------ Extracted information ------

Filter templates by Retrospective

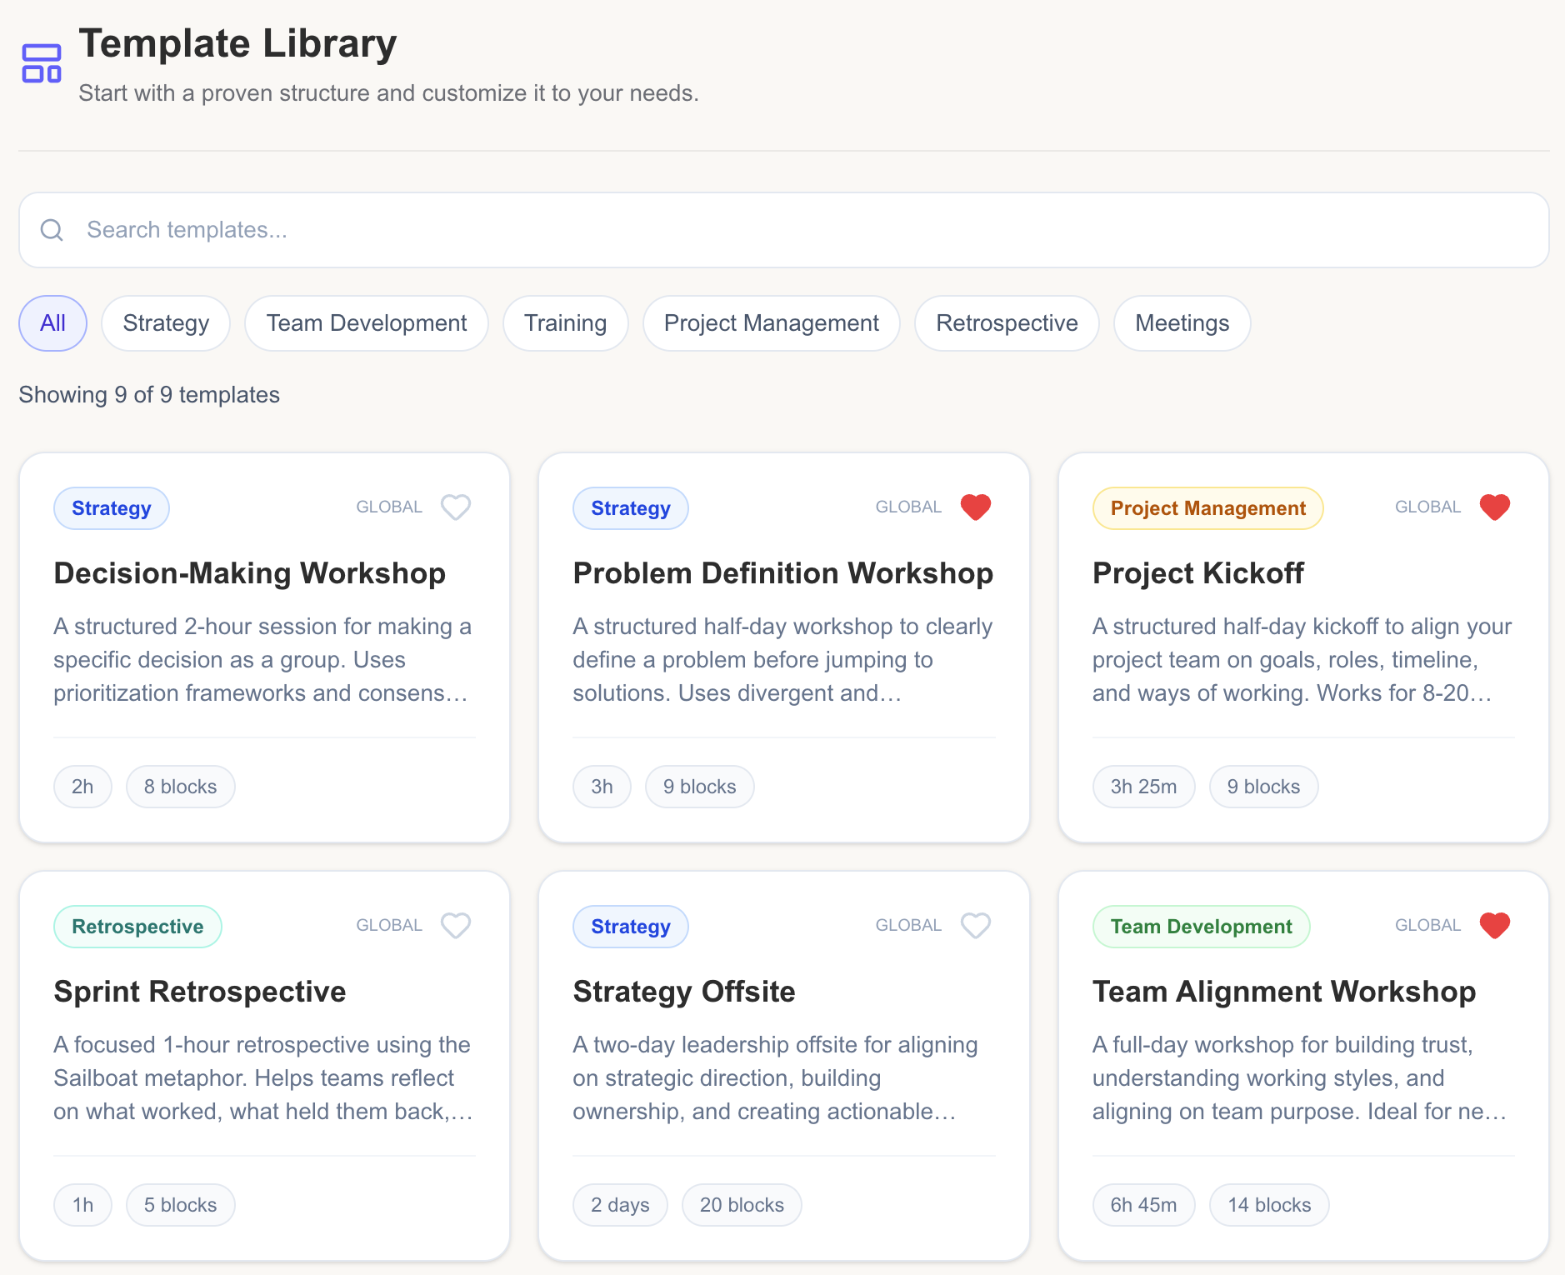click(x=1008, y=323)
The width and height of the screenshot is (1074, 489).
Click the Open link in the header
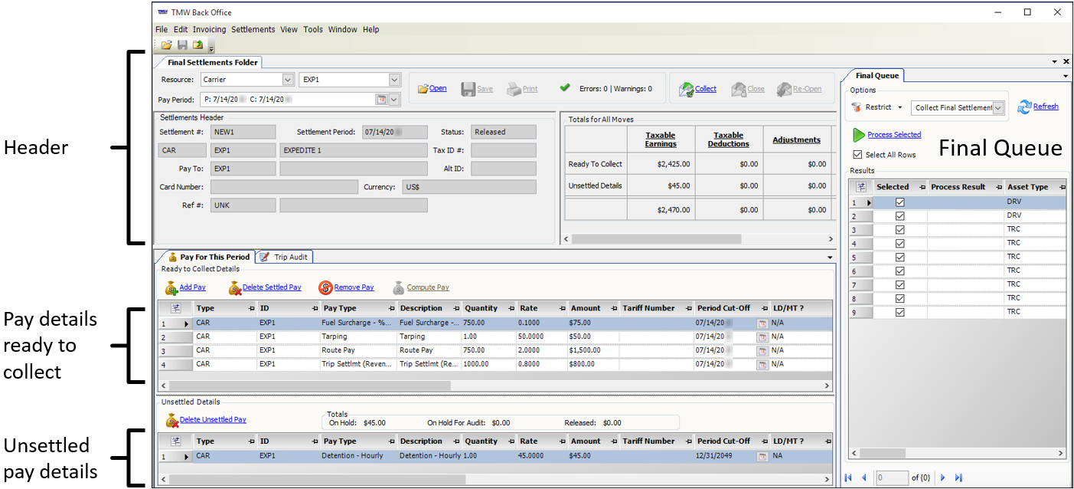click(x=438, y=89)
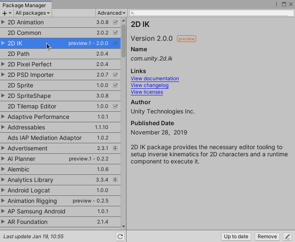
Task: Expand the 2D Animation package versions
Action: [3, 22]
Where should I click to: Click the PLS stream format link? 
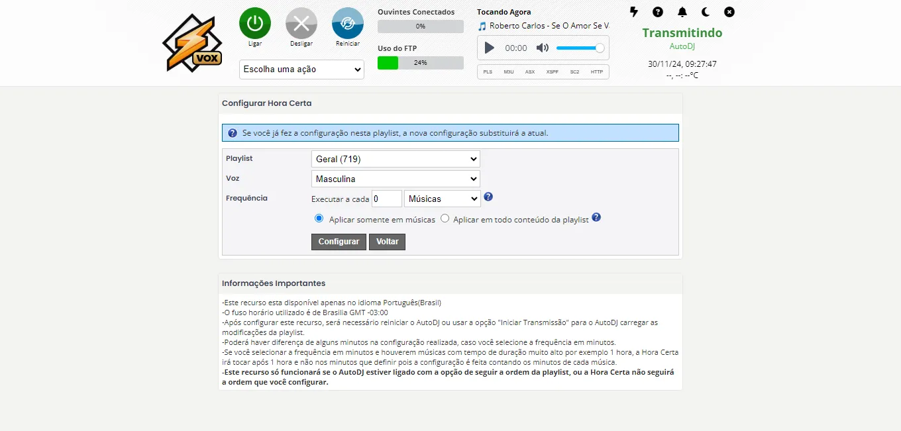click(x=488, y=72)
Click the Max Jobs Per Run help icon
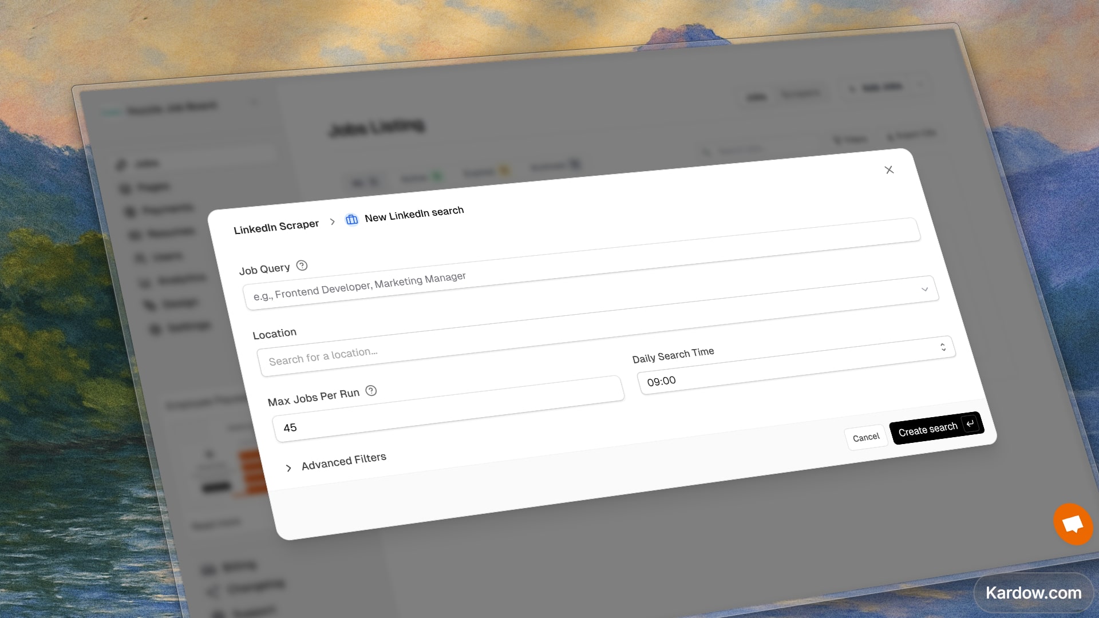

------

**Task prompt:**
Copy out every line in the records above that contains the word "link".

**Task response:**
Click the Open link in the header
Where should I click to: Click the PLS stream format link? 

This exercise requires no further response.